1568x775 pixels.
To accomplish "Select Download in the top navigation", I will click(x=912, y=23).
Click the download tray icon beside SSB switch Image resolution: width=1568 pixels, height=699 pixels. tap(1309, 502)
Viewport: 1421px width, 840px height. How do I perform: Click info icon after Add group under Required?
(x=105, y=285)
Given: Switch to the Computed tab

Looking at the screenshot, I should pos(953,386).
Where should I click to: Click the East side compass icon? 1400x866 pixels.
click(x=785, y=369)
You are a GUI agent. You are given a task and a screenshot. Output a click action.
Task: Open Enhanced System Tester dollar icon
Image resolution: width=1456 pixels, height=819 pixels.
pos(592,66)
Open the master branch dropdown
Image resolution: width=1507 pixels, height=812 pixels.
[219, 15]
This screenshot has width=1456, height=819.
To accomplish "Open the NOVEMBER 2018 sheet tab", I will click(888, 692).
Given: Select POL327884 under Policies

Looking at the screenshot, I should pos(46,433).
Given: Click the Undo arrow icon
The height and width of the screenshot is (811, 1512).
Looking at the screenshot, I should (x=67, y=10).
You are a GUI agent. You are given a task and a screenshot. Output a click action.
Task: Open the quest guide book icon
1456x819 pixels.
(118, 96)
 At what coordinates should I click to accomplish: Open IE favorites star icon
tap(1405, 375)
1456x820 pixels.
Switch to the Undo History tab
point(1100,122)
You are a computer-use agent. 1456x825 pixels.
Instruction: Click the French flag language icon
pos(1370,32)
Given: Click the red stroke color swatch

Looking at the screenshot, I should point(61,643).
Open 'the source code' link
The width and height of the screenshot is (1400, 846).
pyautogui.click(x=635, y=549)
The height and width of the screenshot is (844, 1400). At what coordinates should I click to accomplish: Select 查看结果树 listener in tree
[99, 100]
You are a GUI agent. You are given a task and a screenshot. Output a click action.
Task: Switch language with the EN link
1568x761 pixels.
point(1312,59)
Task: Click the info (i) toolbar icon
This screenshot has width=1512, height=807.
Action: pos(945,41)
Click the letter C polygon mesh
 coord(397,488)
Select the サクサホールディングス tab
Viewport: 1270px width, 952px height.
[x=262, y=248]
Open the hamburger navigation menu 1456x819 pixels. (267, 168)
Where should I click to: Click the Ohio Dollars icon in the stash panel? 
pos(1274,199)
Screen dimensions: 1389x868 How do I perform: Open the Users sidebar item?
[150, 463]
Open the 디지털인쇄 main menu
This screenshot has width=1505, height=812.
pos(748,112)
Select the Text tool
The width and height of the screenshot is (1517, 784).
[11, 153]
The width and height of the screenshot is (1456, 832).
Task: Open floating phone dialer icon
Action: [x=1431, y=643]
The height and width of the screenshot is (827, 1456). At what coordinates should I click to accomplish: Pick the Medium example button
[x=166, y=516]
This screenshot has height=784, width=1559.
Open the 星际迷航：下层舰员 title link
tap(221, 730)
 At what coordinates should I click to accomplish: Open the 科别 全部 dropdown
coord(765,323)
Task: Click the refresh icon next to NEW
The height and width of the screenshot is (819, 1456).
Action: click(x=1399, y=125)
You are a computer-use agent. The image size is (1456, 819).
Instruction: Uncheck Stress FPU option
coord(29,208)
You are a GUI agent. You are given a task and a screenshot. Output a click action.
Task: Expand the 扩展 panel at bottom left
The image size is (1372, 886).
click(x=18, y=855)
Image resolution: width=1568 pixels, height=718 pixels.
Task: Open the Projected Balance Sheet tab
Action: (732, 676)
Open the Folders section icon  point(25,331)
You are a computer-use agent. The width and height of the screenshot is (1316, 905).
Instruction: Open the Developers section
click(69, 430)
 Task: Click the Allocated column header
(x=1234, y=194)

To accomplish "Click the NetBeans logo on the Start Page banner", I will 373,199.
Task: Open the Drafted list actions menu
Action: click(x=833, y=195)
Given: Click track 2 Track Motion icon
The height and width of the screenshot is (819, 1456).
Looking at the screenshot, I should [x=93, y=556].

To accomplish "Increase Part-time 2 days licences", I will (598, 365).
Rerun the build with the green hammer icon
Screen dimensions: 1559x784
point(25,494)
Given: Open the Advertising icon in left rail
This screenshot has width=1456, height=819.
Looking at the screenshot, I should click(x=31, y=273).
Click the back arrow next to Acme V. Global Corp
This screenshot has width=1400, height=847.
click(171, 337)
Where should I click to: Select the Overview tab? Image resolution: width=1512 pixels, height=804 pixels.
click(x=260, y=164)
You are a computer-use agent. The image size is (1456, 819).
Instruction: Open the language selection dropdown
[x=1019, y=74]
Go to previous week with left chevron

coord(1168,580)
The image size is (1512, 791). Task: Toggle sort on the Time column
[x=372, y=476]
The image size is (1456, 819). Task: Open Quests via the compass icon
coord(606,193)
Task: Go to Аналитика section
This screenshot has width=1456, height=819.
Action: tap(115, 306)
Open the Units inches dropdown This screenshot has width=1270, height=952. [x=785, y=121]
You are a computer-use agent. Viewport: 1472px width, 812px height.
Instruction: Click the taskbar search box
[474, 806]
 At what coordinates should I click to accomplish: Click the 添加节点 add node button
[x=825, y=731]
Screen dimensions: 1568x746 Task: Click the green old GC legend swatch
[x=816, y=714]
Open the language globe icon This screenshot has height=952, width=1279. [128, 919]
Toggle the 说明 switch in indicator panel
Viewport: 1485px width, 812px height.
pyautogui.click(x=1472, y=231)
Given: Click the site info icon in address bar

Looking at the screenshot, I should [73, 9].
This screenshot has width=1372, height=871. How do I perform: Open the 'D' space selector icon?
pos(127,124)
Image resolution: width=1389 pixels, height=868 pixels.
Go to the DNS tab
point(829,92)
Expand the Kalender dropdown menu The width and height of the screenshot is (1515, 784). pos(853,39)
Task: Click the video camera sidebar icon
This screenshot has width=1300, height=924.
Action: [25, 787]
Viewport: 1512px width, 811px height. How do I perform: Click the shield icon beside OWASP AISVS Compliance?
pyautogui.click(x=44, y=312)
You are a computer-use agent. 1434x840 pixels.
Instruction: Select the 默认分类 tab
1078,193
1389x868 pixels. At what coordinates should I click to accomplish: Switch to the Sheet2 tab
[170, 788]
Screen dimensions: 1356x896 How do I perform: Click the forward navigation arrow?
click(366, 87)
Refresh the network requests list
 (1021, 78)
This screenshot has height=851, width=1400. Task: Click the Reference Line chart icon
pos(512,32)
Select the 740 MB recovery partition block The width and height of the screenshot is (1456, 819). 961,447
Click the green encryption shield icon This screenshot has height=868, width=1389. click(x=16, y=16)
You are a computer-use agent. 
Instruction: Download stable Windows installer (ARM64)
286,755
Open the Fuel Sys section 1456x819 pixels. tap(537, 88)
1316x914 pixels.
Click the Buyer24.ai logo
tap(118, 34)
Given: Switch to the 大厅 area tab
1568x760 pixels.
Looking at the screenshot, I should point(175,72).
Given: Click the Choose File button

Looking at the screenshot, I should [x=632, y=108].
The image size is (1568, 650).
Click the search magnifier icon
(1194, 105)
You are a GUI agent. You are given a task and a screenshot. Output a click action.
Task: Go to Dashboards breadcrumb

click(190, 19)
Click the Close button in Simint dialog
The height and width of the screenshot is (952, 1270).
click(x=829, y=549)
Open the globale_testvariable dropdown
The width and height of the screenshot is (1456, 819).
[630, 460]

----------------------------------------

| Exercise prompt |
Could you copy exactly the line containing "The height and width of the screenshot is (952, 1270)." and each line after it through the end of the records, and nothing else?

| Exercise result |
The height and width of the screenshot is (952, 1270).
click(x=829, y=549)
Open the globale_testvariable dropdown
The width and height of the screenshot is (1456, 819).
[630, 460]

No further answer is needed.